Description: Accurate real-time microbial monitoring of water environment is of paramount importance to crew health as well as to ensure proper functioning and control of the life support system during space exploration. The existing methods are time-consuming and labor-intensive, and the devices used are bulky, consumable-hungry, and ill-suited for spacecraft deployment. We propose to develop and demonstrate a novel, fully automated, microfluidics-based sensor for detection and identification of microbes in water. The final product will be compact, accurate, fully integrated and automated, power-effective, and fieldable in research and space environments. The program objectives will be accomplished via several innovations: (a) a milli-fluidic microbe preconcentrator to improve detection sensitivity; (b) CFDRC's proprietary dielectrophoresis technology will be adapted to develop a dielectrophoretic focuser for differentiation and separation of target microbes from complex sample matrices; and (c) microfluidic impedance spectroscopy-based cytometry to enable label-free detection and near reagent-free operation. In Phase I, we will demonstrate all critical components to establish proof-of-concept of the proposed technology. Phase II efforts will focus along two lines. First, component design optimization will be carried out with fabrication enhancements and extended testing and characterization for technology validation. Second, an integrated microfluidic cartridge and instrumentation capable of automated operation (sample processing and detection) will be developed. The prototype instrument will be demonstrated in both terrestrial and hypogravity environments (in collaboration with NASA researchers/facilities).

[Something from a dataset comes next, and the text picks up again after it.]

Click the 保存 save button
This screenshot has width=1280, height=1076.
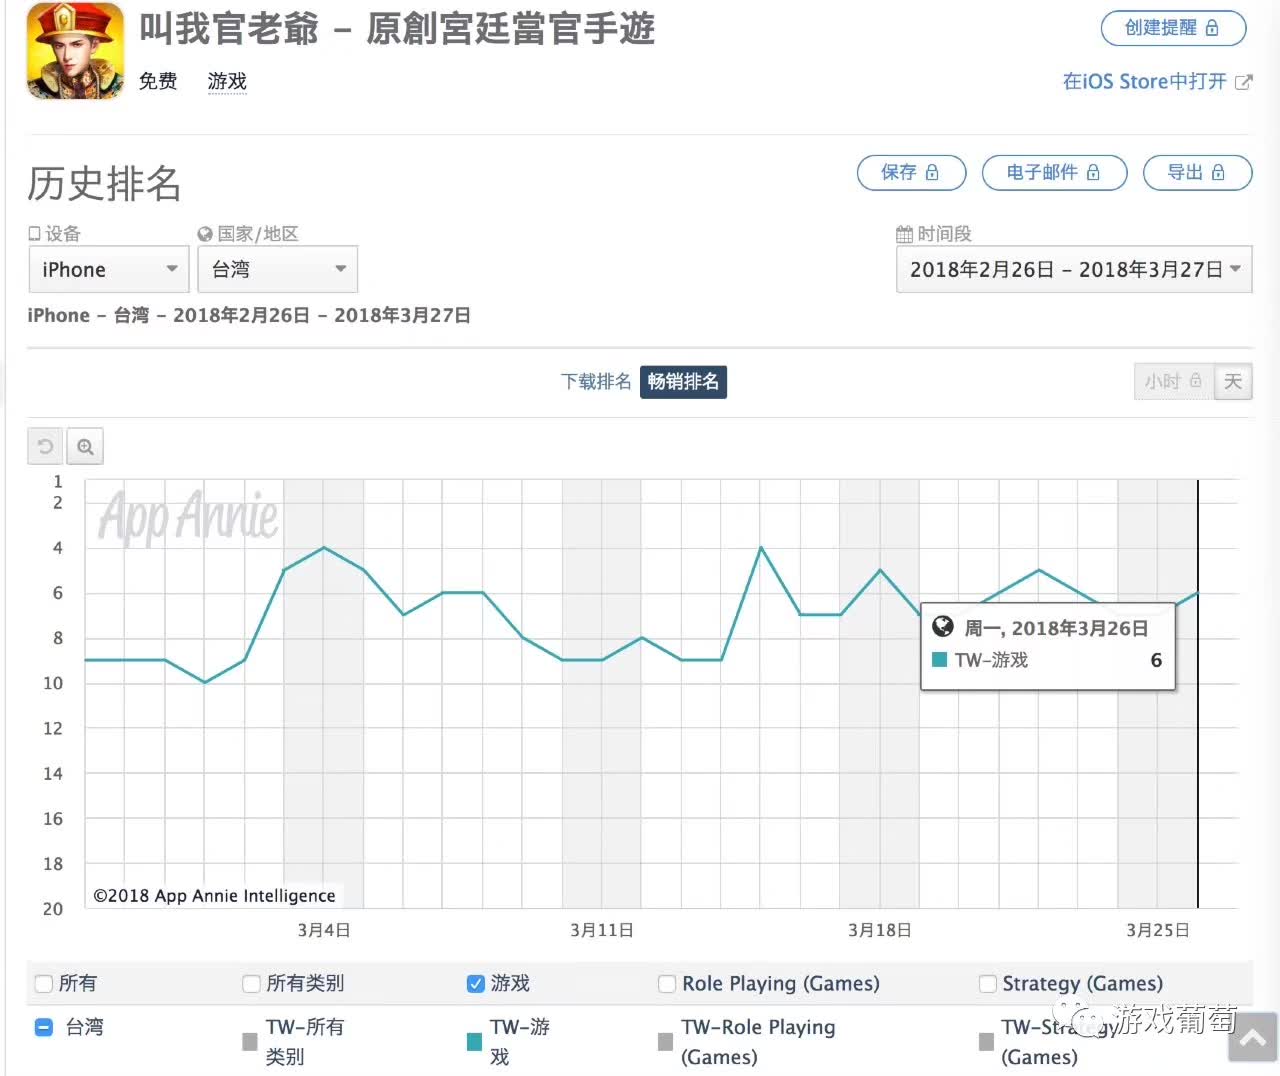click(x=911, y=173)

Benefits: The proposed sensor technology will have direct commercial value in both federal and civilian sectors. The device can be used for US Navy shipboard wastewater monitoring or on-field assessment of water quality during military mission. The anticipated civilian applications include: Pre-clinical and Clinical Diagnostics (e.g., microbial detection in body fluids) Public & Natural Water Monitoring (e.g., hospital & health site, recreational and drinking waters) Industrial Wastewater Surveillance (e.g., water treatment and food-processing plants)

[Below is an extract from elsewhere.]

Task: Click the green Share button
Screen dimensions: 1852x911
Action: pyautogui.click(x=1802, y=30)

The end product of the proposed SBIR effort will be a first-of-its-kind, compact, low-cost, label-free, fully automated and integrated microbial sensor device for water monitoring. The device will provide NASA a powerful tool for real-time microbial detection and identification, and greatly aid in NASA's efforts to minimize microbial exposure/infection hazard, develop countermeasures, and ensure proper functioning and quality-control of life support system in spacecrafts, space shuttles and space stations. The device will be of direct use to NASA's ground-based research facilities and amenable for space deployment as well.